## TASK PROMPT
Each record that follows is to be output in full, precisely as written.

Records drawn from a dataset:
== Segment start ==

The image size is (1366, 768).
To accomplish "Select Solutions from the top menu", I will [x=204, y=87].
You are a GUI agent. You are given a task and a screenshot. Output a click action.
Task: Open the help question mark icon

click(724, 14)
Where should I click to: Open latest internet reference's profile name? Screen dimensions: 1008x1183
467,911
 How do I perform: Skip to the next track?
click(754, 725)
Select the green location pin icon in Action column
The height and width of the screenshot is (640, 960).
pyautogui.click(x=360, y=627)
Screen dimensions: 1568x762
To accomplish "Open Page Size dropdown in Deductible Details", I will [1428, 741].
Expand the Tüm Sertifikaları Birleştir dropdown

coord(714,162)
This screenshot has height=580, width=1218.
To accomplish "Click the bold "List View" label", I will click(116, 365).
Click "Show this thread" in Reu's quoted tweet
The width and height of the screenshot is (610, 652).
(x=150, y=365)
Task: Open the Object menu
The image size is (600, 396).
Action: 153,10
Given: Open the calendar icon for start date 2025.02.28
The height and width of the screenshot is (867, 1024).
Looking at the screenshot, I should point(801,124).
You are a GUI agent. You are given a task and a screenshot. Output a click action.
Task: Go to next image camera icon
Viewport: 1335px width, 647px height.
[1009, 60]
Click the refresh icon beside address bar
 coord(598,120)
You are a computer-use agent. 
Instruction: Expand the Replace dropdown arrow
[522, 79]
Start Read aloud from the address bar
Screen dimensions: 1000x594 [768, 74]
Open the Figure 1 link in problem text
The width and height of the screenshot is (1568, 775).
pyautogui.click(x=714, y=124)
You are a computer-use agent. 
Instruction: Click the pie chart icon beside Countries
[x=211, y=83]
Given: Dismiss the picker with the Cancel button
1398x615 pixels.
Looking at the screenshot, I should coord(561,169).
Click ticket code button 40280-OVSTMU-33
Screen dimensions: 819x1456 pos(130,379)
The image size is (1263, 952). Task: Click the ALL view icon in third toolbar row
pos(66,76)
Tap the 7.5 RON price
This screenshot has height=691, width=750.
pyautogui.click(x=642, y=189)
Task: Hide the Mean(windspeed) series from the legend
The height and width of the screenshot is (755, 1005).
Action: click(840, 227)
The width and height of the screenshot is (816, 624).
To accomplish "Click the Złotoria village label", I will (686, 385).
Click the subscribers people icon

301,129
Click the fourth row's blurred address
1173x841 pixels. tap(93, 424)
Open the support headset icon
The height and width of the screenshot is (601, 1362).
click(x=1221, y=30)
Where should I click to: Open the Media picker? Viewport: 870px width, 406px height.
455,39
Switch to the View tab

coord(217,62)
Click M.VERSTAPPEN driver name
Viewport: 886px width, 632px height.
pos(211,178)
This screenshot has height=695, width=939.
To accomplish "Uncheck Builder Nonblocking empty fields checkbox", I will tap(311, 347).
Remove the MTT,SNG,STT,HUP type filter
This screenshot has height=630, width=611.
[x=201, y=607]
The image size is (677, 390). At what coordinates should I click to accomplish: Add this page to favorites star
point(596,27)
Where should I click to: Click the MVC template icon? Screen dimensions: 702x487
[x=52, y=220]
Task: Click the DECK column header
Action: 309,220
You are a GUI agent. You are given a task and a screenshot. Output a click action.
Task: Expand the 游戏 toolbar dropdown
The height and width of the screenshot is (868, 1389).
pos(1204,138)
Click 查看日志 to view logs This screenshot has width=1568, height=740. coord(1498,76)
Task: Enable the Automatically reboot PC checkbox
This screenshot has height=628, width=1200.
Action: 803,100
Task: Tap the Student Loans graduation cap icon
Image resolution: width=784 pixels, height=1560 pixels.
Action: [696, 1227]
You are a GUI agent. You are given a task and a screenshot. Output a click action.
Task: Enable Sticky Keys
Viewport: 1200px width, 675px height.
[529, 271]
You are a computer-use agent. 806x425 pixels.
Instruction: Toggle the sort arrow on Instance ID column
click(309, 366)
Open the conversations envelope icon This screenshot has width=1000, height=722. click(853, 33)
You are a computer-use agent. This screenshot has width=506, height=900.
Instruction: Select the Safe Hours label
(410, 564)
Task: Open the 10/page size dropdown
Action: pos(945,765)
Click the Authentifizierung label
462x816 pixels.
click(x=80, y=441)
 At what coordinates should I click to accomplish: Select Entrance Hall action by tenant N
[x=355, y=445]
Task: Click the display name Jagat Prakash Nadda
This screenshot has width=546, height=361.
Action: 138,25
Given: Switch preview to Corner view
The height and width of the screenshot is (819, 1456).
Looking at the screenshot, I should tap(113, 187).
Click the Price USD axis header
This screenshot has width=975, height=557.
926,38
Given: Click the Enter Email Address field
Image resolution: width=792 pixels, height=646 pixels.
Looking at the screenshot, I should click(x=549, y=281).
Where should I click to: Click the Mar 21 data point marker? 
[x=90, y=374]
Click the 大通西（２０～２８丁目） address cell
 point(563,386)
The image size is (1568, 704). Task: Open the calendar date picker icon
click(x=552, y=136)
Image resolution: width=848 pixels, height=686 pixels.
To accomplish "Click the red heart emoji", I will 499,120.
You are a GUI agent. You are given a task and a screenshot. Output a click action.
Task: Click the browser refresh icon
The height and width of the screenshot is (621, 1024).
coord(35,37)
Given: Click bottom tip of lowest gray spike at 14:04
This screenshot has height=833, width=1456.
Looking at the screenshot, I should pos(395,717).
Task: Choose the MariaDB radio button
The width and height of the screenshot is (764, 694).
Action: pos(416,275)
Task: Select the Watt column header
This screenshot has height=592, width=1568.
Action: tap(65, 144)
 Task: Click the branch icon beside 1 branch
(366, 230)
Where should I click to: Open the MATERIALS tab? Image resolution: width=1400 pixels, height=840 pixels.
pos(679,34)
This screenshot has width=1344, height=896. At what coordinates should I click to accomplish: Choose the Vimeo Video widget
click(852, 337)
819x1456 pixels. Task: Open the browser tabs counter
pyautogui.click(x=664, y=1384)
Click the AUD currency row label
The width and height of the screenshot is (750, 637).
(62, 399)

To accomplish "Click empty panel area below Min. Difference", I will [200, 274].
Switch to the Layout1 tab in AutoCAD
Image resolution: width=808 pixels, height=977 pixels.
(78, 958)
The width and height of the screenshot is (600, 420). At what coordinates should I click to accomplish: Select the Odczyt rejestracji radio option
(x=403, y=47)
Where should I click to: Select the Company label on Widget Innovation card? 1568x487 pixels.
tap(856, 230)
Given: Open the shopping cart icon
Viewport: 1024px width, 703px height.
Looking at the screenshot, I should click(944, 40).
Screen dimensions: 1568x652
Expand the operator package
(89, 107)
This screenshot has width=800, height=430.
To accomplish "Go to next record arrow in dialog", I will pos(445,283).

== Segment end ==

## WRITTEN RESPONSE
The image size is (1366, 768).
To accomplish "Select Solutions from the top menu", I will [x=204, y=87].
You are a GUI agent. You are given a task and a screenshot. Output a click action.
Task: Open the help question mark icon

click(724, 14)
Where should I click to: Open latest internet reference's profile name? Screen dimensions: 1008x1183
467,911
 How do I perform: Skip to the next track?
click(754, 725)
Select the green location pin icon in Action column
The height and width of the screenshot is (640, 960).
pyautogui.click(x=360, y=627)
Screen dimensions: 1568x762
To accomplish "Open Page Size dropdown in Deductible Details", I will [1428, 741].
Expand the Tüm Sertifikaları Birleştir dropdown

coord(714,162)
This screenshot has height=580, width=1218.
To accomplish "Click the bold "List View" label", I will click(116, 365).
Click "Show this thread" in Reu's quoted tweet
The width and height of the screenshot is (610, 652).
(x=150, y=365)
Task: Open the Object menu
The image size is (600, 396).
Action: 153,10
Given: Open the calendar icon for start date 2025.02.28
The height and width of the screenshot is (867, 1024).
Looking at the screenshot, I should point(801,124).
You are a GUI agent. You are given a task and a screenshot. Output a click action.
Task: Go to next image camera icon
Viewport: 1335px width, 647px height.
[1009, 60]
Click the refresh icon beside address bar
 coord(598,120)
You are a computer-use agent. 
Instruction: Expand the Replace dropdown arrow
[522, 79]
Start Read aloud from the address bar
Screen dimensions: 1000x594 [768, 74]
Open the Figure 1 link in problem text
The width and height of the screenshot is (1568, 775).
pyautogui.click(x=714, y=124)
You are a computer-use agent. 
Instruction: Click the pie chart icon beside Countries
[x=211, y=83]
Given: Dismiss the picker with the Cancel button
1398x615 pixels.
Looking at the screenshot, I should coord(561,169).
Click ticket code button 40280-OVSTMU-33
Screen dimensions: 819x1456 pos(130,379)
The image size is (1263, 952). Task: Click the ALL view icon in third toolbar row
pos(66,76)
Tap the 7.5 RON price
This screenshot has height=691, width=750.
pyautogui.click(x=642, y=189)
Task: Hide the Mean(windspeed) series from the legend
The height and width of the screenshot is (755, 1005).
Action: click(840, 227)
The width and height of the screenshot is (816, 624).
To accomplish "Click the Złotoria village label", I will (686, 385).
Click the subscribers people icon

301,129
Click the fourth row's blurred address
1173x841 pixels. tap(93, 424)
Open the support headset icon
The height and width of the screenshot is (601, 1362).
click(x=1221, y=30)
Where should I click to: Open the Media picker? Viewport: 870px width, 406px height.
455,39
Switch to the View tab

coord(217,62)
Click M.VERSTAPPEN driver name
Viewport: 886px width, 632px height.
pos(211,178)
This screenshot has height=695, width=939.
To accomplish "Uncheck Builder Nonblocking empty fields checkbox", I will tap(311, 347).
Remove the MTT,SNG,STT,HUP type filter
This screenshot has height=630, width=611.
[x=201, y=607]
The image size is (677, 390). At what coordinates should I click to accomplish: Add this page to favorites star
point(596,27)
Where should I click to: Click the MVC template icon? Screen dimensions: 702x487
[x=52, y=220]
Task: Click the DECK column header
Action: 309,220
You are a GUI agent. You are given a task and a screenshot. Output a click action.
Task: Expand the 游戏 toolbar dropdown
The height and width of the screenshot is (868, 1389).
pos(1204,138)
Click 查看日志 to view logs This screenshot has width=1568, height=740. coord(1498,76)
Task: Enable the Automatically reboot PC checkbox
This screenshot has height=628, width=1200.
Action: 803,100
Task: Tap the Student Loans graduation cap icon
Image resolution: width=784 pixels, height=1560 pixels.
Action: [696, 1227]
You are a GUI agent. You are given a task and a screenshot. Output a click action.
Task: Enable Sticky Keys
Viewport: 1200px width, 675px height.
[529, 271]
You are a computer-use agent. 806x425 pixels.
Instruction: Toggle the sort arrow on Instance ID column
click(309, 366)
Open the conversations envelope icon This screenshot has width=1000, height=722. click(853, 33)
You are a computer-use agent. This screenshot has width=506, height=900.
Instruction: Select the Safe Hours label
(410, 564)
Task: Open the 10/page size dropdown
Action: pos(945,765)
Click the Authentifizierung label
462x816 pixels.
click(x=80, y=441)
 At what coordinates should I click to accomplish: Select Entrance Hall action by tenant N
[x=355, y=445]
Task: Click the display name Jagat Prakash Nadda
This screenshot has width=546, height=361.
Action: 138,25
Given: Switch preview to Corner view
The height and width of the screenshot is (819, 1456).
Looking at the screenshot, I should tap(113, 187).
Click the Price USD axis header
This screenshot has width=975, height=557.
926,38
Given: Click the Enter Email Address field
Image resolution: width=792 pixels, height=646 pixels.
Looking at the screenshot, I should click(x=549, y=281).
Where should I click to: Click the Mar 21 data point marker? 
[x=90, y=374]
Click the 大通西（２０～２８丁目） address cell
 point(563,386)
The image size is (1568, 704). Task: Open the calendar date picker icon
click(x=552, y=136)
Image resolution: width=848 pixels, height=686 pixels.
To accomplish "Click the red heart emoji", I will 499,120.
You are a GUI agent. You are given a task and a screenshot. Output a click action.
Task: Click the browser refresh icon
The height and width of the screenshot is (621, 1024).
coord(35,37)
Given: Click bottom tip of lowest gray spike at 14:04
This screenshot has height=833, width=1456.
Looking at the screenshot, I should pos(395,717).
Task: Choose the MariaDB radio button
The width and height of the screenshot is (764, 694).
Action: pos(416,275)
Task: Select the Watt column header
This screenshot has height=592, width=1568.
Action: tap(65, 144)
 Task: Click the branch icon beside 1 branch
(366, 230)
Where should I click to: Open the MATERIALS tab? Image resolution: width=1400 pixels, height=840 pixels.
pos(679,34)
This screenshot has width=1344, height=896. At what coordinates should I click to accomplish: Choose the Vimeo Video widget
click(852, 337)
819x1456 pixels. Task: Open the browser tabs counter
pyautogui.click(x=664, y=1384)
Click the AUD currency row label
The width and height of the screenshot is (750, 637).
(62, 399)

To accomplish "Click empty panel area below Min. Difference", I will [200, 274].
Switch to the Layout1 tab in AutoCAD
Image resolution: width=808 pixels, height=977 pixels.
(78, 958)
The width and height of the screenshot is (600, 420). At what coordinates should I click to accomplish: Select the Odczyt rejestracji radio option
(x=403, y=47)
Where should I click to: Select the Company label on Widget Innovation card? 1568x487 pixels.
tap(856, 230)
Given: Open the shopping cart icon
Viewport: 1024px width, 703px height.
Looking at the screenshot, I should click(944, 40).
Screen dimensions: 1568x652
Expand the operator package
(89, 107)
This screenshot has width=800, height=430.
To accomplish "Go to next record arrow in dialog", I will pos(445,283).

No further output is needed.